[Texto proporcionado]
= = = = = = =
VIII. LA NATURALEZA DEL HOMBRE


Alma
, y cuerpo

Habiendo llegado a este punto, el lector católico suele estar deseando comenzar con la historia de la caída del hombre. Tiene la sensación de que eso es lo realmente interesante, mientras que la Creación es sólo un antecedente necesario. No pudo haber Caída hasta que la Creación nos trajo al hombre y a la mujer; pero una vez que tenemos a ambos en el mundo, no hay ninguna otra cosa que le interese: quiere continuar la historia: «¿a qué estamos esperando?», se pregunta.

Pues bien, nosotros —que estamos estudiando Teología— no podemos ir tan aprisa. De hacerlo, no entenderíamos la Caída, ni ninguna de las demás cosas que le han ocurrido al hombre. Debemos detenernos en la Creación para ver, sobre todo, dos cosas: la primera es qué ser fue el que cayó —es decir, debemos profundizar más en la naturaleza del hombre—; la segunda es en qué consistió esa Caída y qué repercusión tiene —es decir, debemos estudiar el proyecto de Dios para la raza que había creado—. Sólo entonces podremos continuar para ver qué hizo el hombre con los planes de Dios. Faltan aún muchas páginas, por lo tanto, para llegar a la Caída de nuestros primeros padres.

Por ahora, volvamos a los dos elementos de la Creación del hombre: «Dios formó al hombre del barro de la tierra», por lo que se refiere a su cuerpo. Además, «inspiró en él el aliento de la vida». En esto nos tendremos que detener largamente.

Recordemos que «Aliento» es el nombre por el que se conoce la tercera Persona de la Trinidad, ya que éste es el significado originario de la palabra «espíritu». Unamos esto a otra frase del Génesis: «Hagamos al hombre a nuestra imagen y semejanza». Lo que Dios inspiró en el hombre fue su propia imagen y semejanza: un alma espiritual. Es nuestra alma —sin partes, que no ocupa espacio, inmortal, capaz de conocer y amar— la que nos hace semejantes a Dios. Es una combinación sorprendente: el barro de la tierra y el espíritu dan una semejanza de Dios.

Estamos tan acostumbrados a esa combinación —puesto que cada uno de nosotros es un ejemplo de ello—, que no nos damos cuenta de lo extraordinaria que es. Aunque a la Iglesia no le gusten los matrimonios mixtos, hay que reconocer que nosotros somos el resultado del más mixto de todos los matrimonios: el del espíritu y la materia. En esto somos únicos: ningún otro ser está compuesto de espíritu y materia como nosotros; los ángeles son espíritus, sin materia que les complique; los gatos son materia, sin espíritu que les complique.

Ahora bien, ¿qué significado tiene la unión de estos dos increíbles socios? Haría falta todo un libro, o tal vez una biblioteca entera, para explicarlo. Nosotros tenemos que contentarnos con una rápida ojeada. Todo ser vivo —sea una planta, un animal o un hombre— tiene un principio de vida; es decir, tiene un elemento que proporciona la vida a su ser: el alma. Sabemos de su presencia a través de las actividades del ser mientras está vivo. Y todavía sabemos más de sus ausencias por la corrupción que sigue a la muerte.
= = = = = = =
[Líneas]
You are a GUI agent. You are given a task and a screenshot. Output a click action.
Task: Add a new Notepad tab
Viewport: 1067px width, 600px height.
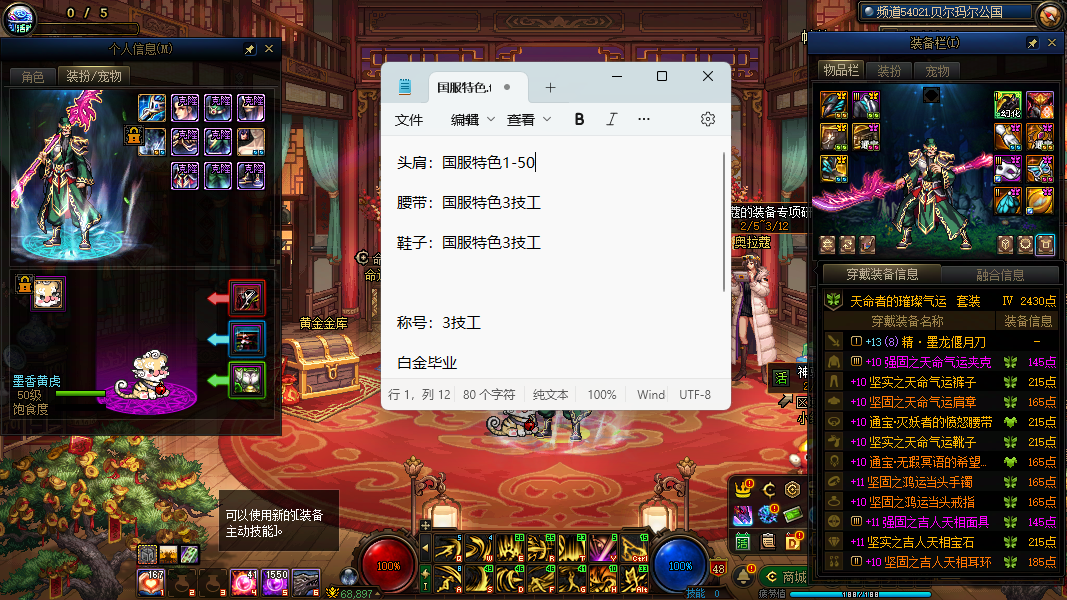pyautogui.click(x=550, y=87)
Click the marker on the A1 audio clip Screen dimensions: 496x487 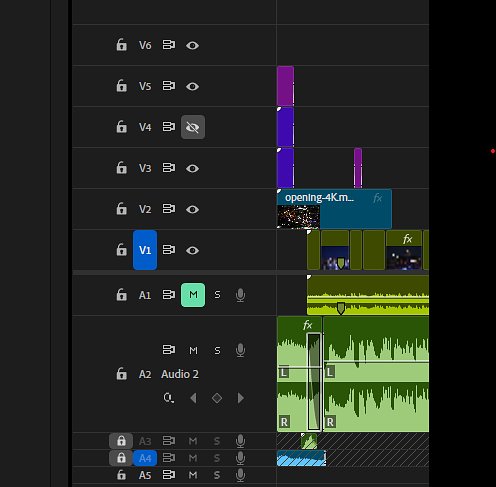click(x=341, y=308)
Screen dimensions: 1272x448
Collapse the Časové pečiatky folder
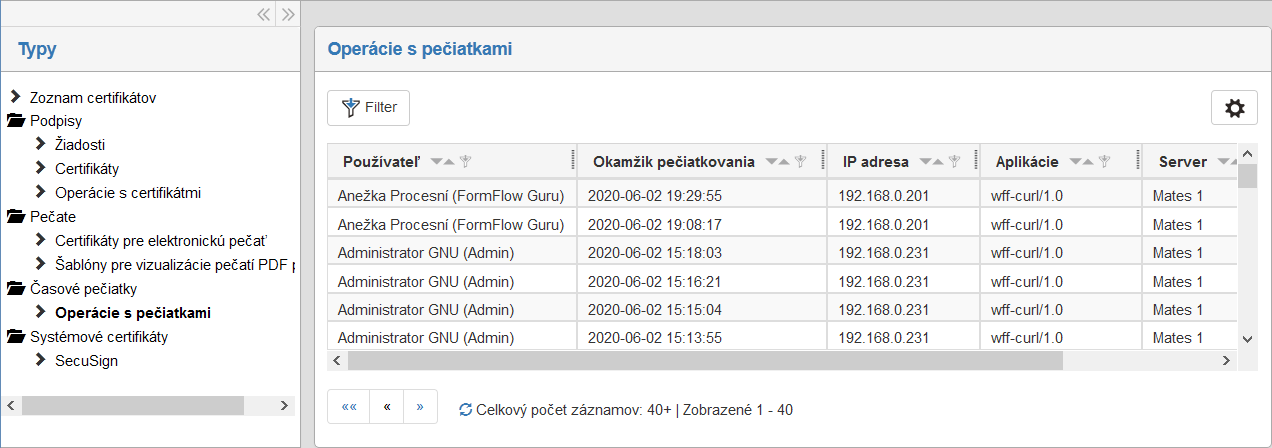[x=15, y=289]
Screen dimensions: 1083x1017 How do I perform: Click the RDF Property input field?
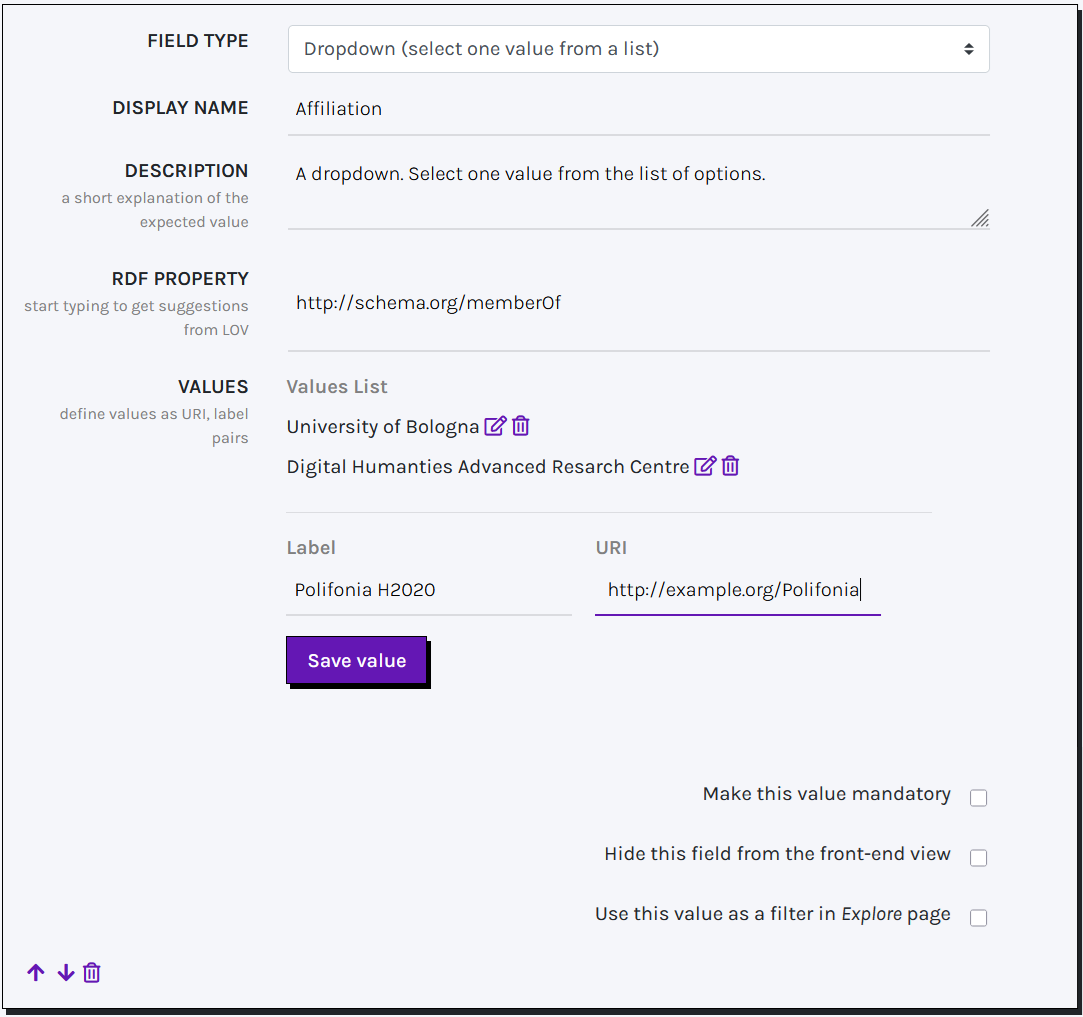coord(638,303)
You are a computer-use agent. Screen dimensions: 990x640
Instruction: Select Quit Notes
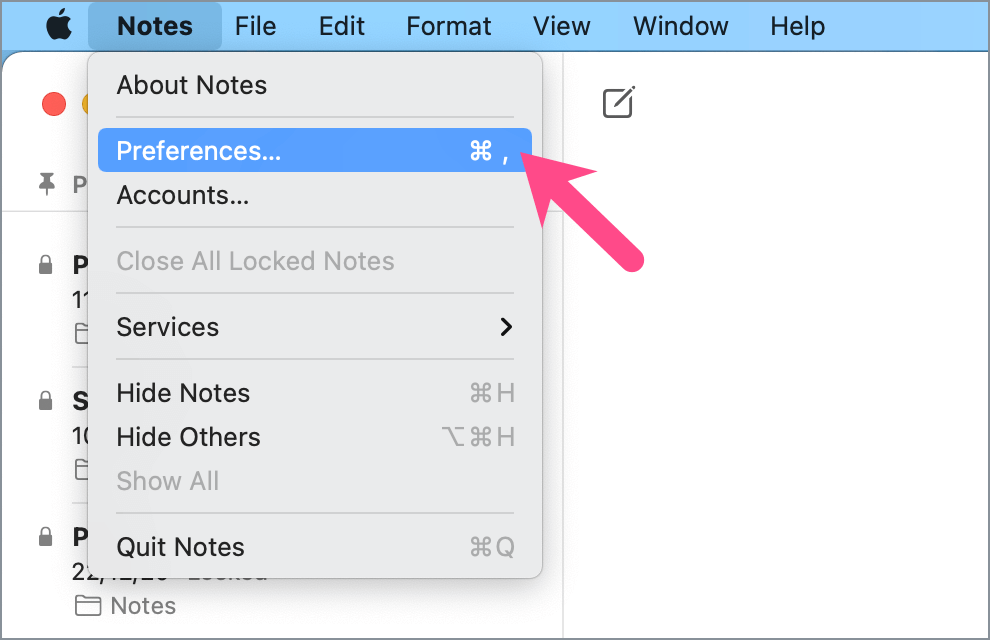point(180,547)
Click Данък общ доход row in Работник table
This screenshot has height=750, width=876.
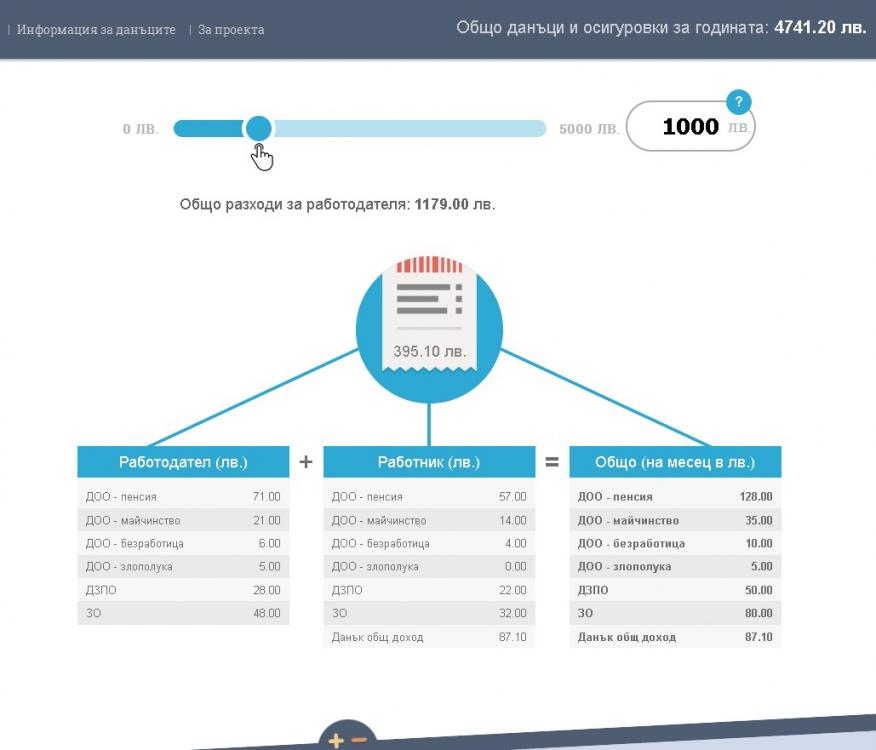429,637
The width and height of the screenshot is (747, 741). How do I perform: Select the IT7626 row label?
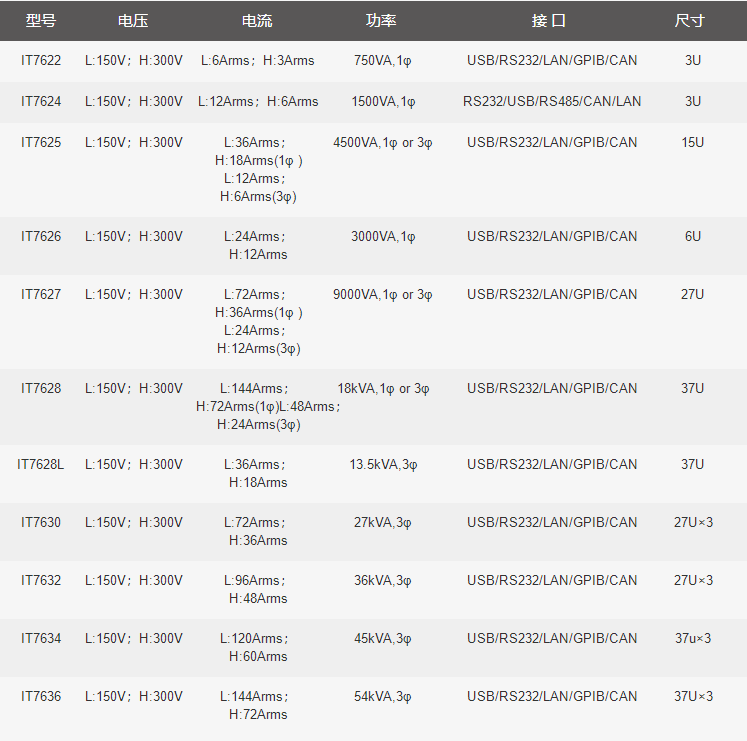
= = = = = = =
[Retos]
A: Traduce al inglés la siguiente oración del texto sobre la naturaleza del hombre: «En esto nos tendremos que detener largamente».
B: Reanuda el texto sobre la naturaleza del hombre justo después de su última oración.

[Resultados del ejercicio]
A: We will have to dwell on this at length.

B:
Las almas —principios de vida— de las plantas y de los animales no producen actividades vitales que no sean materiales. Con todo, suficiente maravilla es que animen el cuerpo: en las plantas, hacen posible el movimiento, el crecimiento, la reproducción; en los animales, llegan a algo ligeramente semejante al conocimiento, a algo parecido a un esbozo de vida social, etc.

Pero el alma del hombre no sólo anima el cuerpo, sino que tiene también sus propias potencias, que superan ampliamente las posibilidades de la materia. (Sería bueno repasar ahora el capítulo sobre «El espíritu».) Y la unión de materia y espíritu tiene como resultado el que el alma humana, por la que nuestros cuerpos son cuerpos con vida y actúan como tales, es lo que ninguna otra alma: un espíritu.

La unión es tal que el alma está en todas las partes del cuerpo; y esto requiere también un estudio más detallado. El alma, por ser un espíritu, no ocupa lugar; ¿cómo puede, entonces, estar en todas las partes del cuerpo, que ciertamente sí que ocupa lugar? No se trata de imaginarse el alma exactamente con la misma forma que el cuerpo (quizá transparente), ni tampoco el cuerpo como totalmente untado del alma, de forma que a cada parte del primero le toque una parte de ésta. El alma, no ocupa espacio; anima al cuerpo por la superioridad de su energía. Un espíritu está allí donde actúa: el alma está en todas las partes del cuerpo, porque ninguna de ellas escapa a su acción vivificante.

Así es, por tanto, el hombre. Su alma, por ser alma, anima el cuerpo, como el alma de un animal anima el suyo; pero además, por ser un espíritu, tiene las facultades del intelecto y la voluntad por las que conoce y ama, lo que el animal no puede hacer. En la inteligencia humana, los objetos están presentes no sólo en cuanto cosas individuales que ve, sino también como lo que son: puede abstraer su esencia, analizar, generalizar, reflejar, constituir todas las grandes estructuras del pensamiento, llegar al conocimiento del espíritu y del espíritu infinito, crecer en el dominio del Universo material. Nos sentimos orgullosos de nuestro perro cuando nos acerca el periódico, o nos divertimos con un chimpancé que es capaz de fumar o de beber en un vaso; pero el conocimiento animal no es más que una mala parodia del conocimiento humano, así como el amor animal, con todo su sentimiento.

La superioridad del alma espiritual se extiende también, en un ámbito inferior, a la región fronteriza entre el alma y el cuerpo, a la imaginación, la memoria sensitiva y las emociones, de las cuales los animales no tienen más que una ligera insinuación. Se extiende, por último, al cuerpo mismo.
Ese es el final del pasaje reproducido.